Task brief — Return the stored data entries verbatim, starting at the first line of the records and ending at the line that contains "Action: tap(111, 239)", including both of those lines.

*** Input data ***

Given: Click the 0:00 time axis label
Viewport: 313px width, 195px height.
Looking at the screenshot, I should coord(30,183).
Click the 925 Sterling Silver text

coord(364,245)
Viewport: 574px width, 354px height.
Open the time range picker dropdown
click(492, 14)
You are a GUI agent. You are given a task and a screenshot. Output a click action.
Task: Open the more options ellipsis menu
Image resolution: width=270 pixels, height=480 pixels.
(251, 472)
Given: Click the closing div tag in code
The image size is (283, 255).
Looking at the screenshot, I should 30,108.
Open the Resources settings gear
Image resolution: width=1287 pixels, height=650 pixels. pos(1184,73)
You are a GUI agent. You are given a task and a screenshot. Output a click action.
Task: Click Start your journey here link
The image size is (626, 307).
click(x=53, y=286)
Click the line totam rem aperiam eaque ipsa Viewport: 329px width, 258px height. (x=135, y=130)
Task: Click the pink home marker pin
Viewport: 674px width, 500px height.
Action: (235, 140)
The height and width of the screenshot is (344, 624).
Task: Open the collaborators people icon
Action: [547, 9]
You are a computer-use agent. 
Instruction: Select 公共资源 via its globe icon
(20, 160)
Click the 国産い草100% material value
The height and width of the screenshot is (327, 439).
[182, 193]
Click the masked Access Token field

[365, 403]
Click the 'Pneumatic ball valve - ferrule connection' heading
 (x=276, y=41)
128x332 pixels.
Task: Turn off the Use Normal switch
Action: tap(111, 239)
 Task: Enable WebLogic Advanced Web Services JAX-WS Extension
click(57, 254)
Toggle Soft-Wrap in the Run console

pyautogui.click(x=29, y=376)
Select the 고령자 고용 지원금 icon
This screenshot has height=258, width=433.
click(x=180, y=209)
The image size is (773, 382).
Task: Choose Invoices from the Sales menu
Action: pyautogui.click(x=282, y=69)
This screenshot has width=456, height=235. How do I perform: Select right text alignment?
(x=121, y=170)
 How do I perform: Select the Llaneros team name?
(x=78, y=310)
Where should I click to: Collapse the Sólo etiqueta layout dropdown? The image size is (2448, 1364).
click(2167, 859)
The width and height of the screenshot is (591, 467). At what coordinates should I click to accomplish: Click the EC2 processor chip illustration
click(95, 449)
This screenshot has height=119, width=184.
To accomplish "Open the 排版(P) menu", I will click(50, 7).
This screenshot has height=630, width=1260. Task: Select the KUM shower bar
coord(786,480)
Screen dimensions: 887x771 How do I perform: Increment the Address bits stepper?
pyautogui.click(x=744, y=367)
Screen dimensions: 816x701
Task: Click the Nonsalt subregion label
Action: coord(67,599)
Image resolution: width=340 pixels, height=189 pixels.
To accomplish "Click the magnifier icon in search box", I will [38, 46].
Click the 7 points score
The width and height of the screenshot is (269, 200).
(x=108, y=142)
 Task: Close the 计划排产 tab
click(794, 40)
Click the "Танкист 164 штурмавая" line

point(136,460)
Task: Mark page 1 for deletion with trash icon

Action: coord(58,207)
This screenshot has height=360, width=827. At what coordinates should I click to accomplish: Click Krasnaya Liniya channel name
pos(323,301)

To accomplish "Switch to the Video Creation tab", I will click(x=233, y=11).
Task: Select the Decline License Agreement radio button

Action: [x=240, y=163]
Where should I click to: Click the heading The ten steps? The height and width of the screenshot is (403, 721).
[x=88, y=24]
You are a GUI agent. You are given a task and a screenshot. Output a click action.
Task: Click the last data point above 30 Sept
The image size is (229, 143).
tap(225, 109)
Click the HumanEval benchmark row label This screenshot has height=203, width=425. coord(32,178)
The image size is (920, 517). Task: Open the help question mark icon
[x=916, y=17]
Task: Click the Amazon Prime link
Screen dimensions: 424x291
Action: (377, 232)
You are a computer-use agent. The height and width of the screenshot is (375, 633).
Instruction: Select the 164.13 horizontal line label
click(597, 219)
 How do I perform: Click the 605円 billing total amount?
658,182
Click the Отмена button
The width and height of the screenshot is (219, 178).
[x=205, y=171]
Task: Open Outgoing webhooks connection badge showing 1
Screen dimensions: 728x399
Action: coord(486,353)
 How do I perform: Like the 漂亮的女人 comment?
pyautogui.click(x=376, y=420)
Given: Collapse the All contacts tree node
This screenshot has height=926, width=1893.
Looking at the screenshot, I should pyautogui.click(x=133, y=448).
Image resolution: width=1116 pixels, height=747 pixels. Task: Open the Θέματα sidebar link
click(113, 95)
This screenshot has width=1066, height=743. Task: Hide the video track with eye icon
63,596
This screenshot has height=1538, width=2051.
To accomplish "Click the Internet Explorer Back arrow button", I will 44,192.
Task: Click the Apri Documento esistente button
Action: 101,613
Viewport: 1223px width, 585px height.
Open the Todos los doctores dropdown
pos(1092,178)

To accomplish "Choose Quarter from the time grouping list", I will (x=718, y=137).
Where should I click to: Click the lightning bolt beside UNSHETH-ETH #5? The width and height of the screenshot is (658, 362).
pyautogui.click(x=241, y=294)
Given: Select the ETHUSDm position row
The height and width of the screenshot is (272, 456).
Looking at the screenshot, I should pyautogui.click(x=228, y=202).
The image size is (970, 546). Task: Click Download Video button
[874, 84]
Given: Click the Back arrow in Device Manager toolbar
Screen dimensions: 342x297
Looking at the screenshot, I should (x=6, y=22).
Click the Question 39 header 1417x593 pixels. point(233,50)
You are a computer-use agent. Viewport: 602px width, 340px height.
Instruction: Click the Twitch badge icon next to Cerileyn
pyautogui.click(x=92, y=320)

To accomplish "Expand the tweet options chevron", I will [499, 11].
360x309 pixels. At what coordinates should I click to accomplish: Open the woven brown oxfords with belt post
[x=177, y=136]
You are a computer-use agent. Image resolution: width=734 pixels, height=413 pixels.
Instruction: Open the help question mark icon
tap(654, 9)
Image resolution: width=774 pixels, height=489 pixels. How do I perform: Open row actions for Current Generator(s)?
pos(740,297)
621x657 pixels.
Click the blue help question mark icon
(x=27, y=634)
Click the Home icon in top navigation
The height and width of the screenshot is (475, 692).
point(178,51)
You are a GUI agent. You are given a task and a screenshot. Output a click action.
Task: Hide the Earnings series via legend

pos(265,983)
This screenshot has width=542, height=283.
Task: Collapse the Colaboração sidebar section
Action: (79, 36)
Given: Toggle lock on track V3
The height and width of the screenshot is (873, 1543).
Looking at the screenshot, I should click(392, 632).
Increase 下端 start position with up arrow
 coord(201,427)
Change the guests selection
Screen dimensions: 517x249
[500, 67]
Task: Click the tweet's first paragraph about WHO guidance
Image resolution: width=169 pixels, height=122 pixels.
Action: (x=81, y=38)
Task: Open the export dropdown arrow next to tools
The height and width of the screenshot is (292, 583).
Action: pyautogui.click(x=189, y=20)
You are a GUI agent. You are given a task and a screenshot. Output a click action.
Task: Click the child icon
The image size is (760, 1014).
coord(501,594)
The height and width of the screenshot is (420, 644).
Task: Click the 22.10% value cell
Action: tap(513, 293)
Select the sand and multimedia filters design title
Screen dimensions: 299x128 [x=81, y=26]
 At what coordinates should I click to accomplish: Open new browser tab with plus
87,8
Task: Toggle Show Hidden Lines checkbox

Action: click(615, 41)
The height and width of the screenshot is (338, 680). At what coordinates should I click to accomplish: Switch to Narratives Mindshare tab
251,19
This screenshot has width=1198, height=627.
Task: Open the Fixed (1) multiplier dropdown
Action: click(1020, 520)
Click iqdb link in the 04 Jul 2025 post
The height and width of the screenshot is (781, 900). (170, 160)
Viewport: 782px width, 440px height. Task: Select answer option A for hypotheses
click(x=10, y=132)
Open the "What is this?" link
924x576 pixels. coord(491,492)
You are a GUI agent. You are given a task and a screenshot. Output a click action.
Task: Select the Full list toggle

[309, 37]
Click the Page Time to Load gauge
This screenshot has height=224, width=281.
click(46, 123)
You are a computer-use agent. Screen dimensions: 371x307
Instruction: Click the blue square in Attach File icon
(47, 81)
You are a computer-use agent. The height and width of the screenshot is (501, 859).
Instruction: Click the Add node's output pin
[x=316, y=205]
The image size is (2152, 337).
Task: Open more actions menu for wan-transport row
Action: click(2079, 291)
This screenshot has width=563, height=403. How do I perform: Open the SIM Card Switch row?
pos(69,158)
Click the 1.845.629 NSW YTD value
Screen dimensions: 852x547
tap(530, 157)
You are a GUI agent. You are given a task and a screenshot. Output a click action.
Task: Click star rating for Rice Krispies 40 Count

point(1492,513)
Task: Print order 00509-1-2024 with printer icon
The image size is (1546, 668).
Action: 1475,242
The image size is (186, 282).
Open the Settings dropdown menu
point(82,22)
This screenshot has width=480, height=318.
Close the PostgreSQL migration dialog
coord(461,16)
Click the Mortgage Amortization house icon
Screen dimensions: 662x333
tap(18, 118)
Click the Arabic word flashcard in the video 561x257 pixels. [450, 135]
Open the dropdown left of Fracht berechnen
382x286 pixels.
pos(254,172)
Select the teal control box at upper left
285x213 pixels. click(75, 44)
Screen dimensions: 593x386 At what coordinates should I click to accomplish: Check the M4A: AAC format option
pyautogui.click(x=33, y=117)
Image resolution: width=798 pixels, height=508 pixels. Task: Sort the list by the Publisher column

***

Complete output —
Given: Click the 0:00 time axis label
Viewport: 313px width, 195px height.
Looking at the screenshot, I should coord(30,183).
Click the 925 Sterling Silver text

coord(364,245)
Viewport: 574px width, 354px height.
Open the time range picker dropdown
click(492, 14)
You are a GUI agent. You are given a task and a screenshot. Output a click action.
Task: Open the more options ellipsis menu
Image resolution: width=270 pixels, height=480 pixels.
(251, 472)
Given: Click the closing div tag in code
The image size is (283, 255).
Looking at the screenshot, I should 30,108.
Open the Resources settings gear
Image resolution: width=1287 pixels, height=650 pixels. pos(1184,73)
You are a GUI agent. You are given a task and a screenshot. Output a click action.
Task: Click Start your journey here link
The image size is (626, 307).
click(x=53, y=286)
Click the line totam rem aperiam eaque ipsa Viewport: 329px width, 258px height. (x=135, y=130)
Task: Click the pink home marker pin
Viewport: 674px width, 500px height.
Action: (235, 140)
The height and width of the screenshot is (344, 624).
Task: Open the collaborators people icon
Action: [547, 9]
You are a computer-use agent. 
Instruction: Select 公共资源 via its globe icon
(20, 160)
Click the 国産い草100% material value
The height and width of the screenshot is (327, 439).
[182, 193]
Click the masked Access Token field

[365, 403]
Click the 'Pneumatic ball valve - ferrule connection' heading
 (x=276, y=41)
128x332 pixels.
Task: Turn off the Use Normal switch
Action: tap(111, 239)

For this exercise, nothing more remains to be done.